Most journeys are full of twists and turns, so guidance along the way can keep you from going astray. I’ve led successful supply chain digital transformation efforts in high-tech, retail and telecommunications, so in the interest of helping others, I have some hard-won lessons to share from my own experiences.
Top four pitfalls to avoid during your digital transformation:
- Failing to create a shared vision for all stakeholders
- Not curating the right transformation team
- Lifting and shifting existing processes
- Omitting change management in your initial project plan
Embarking on a supply chain transformation can feel like a daunting, epic task. Supply chain organizations are entwined with so many other partner organizations that any change requires a systems-thinking approach, process innovation and dedicated focus on change management.
Establish your vision
In the words of Harvard Business School professor emeritus John Kotter, widely considered the leading expert on the topic of leadership and change, any transformation requires you to create a sense of urgency, a vision for why now and a prediction for what the future could look like. Especially during times of disruption, a crisp vision of your future supply chain and resultant benefits to your organization is critical for success. This vision needs to be reflective of all the different stakeholders impacted by the change, not just those engaged in the process.
It needs to complement key performance indicators (KPIs) too. When defining KPIs, don’t be afraid to make aspirational (yet realistic) projections of resultant metrics. It’s better to aim for your moonshot in setting the metrics and use them to directionally motivate your team. Do not forget to baseline the current situation. Having a baseline and projected value greatly outweighs the potential nervousness of overpromising the project results.

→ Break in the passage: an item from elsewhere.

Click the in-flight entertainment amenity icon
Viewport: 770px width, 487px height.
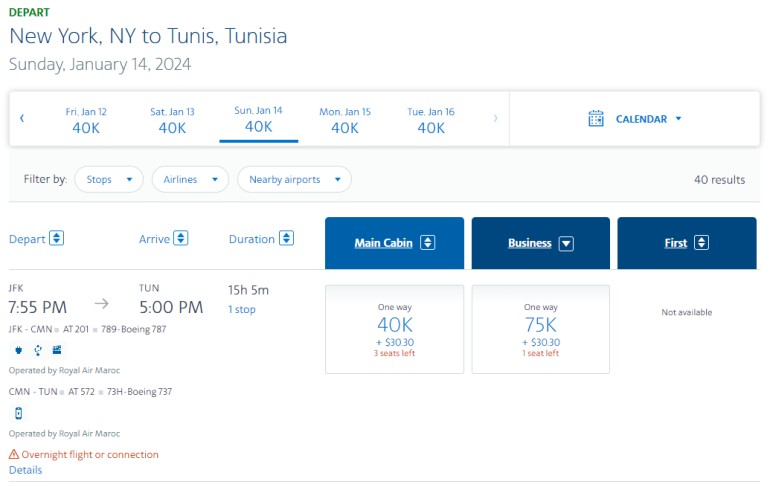tap(56, 350)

With vision and metrics in hand, describe your plan. One trick I’ve used is to map backwards. With your end vision described, identify the major milestones to reach that vision. Don’t feel like you need to do this alone. Engage others who can populate, validate, and ultimately own those milestones. And include celebrations in the plan as a way to recognize your team!
Create the right team
Transformations are impactful and tricky, so you need a team empowered to handle both conditions. Representation from all areas of the organization engaged in the change need to be part of your team. If, for example, there will be impacts to financial models, marketing plans or sales practices as a result of your supply chain transformation, then people who are experts and can be your advocate in those communities need to be part of the official team. A project of mine required a new approach to inventory management for retail store staff, so we engaged the field team representatives to champion the change.
Identifying the right people can be a challenge. As one expert advised me, there should be no potted plants (people who provide little value but are easy targets to offer as team members). You want people whose absence will be a bit painful when they are out of their day jobs. The ideal profile is someone with a depth and breadth of knowledge for their domain and enough seniority to make decisions.
With the right team in place, a “one team” model should be instituted. I like to say, “Leave the sports coats at home,” meaning you shouldn’t be able to tell the difference between the business, IT and consultants by the “uniforms” by which they are identified. In one of my more recent projects, we grouped people by the process they were responsible for in order to create comradery and functional accountability. This decision helped create synergy from process design to technical implementation.
I learned about these forms of principles-based governance and distributed leadership from Mark Bonchek, a pioneer in digital thinking and change management I first met when he keynoted an executive education event. Essentially this structure allows leaders to ring-fence decision-making and empower the team, enabling incredible agility in process design and technical execution. Empowering a working team in this way will keep a transformation on task while ensuring critical decisions are still escalated to the executive sponsors.
Focus on process
Process, process, process – please don’t just lift and shift! Merely moving work to a new technology without examining the underlying workflows will not bring about true change. Use transformation as an opportunity to evolve and modernize your processes. Often legacy processes are wrought with a culmination of system constraints and workarounds. I remember a discussion with a former colleague frustrated after just such an experience. She had completed a supply chain planning transformation without the resultant benefits. Unfortunately, prior process and associated bad habits migrated with the new system. Bringing new technologies and capabilities should be a catalyst to re-evaluate and potentially change your processes to fully embrace new ways of planning and executing your supply chain.
Change management might be the most critical element in your transformation journey. Too often I’ve seen change management initiated as an afterthought. Engaging a change management expert to participate in everything, from project kickoff to blueprinting through implementation and rollout, ensures a robust, well-described change plan. Transformations don’t end at implementation. They’re just getting started because the next critical steps are about adoption and institutionalizing the new capabilities. Understanding each impacted party’s perspective, sentiment towards the change and willingness to adopt are keys to a transformation realizing its full value.
I’ll be writing more about each of these topics and talking with other experts along the way in a forthcoming series of live interviews. For those who’ve made it even partway down the road, I welcome your own shared experiences so we can guide others along the way.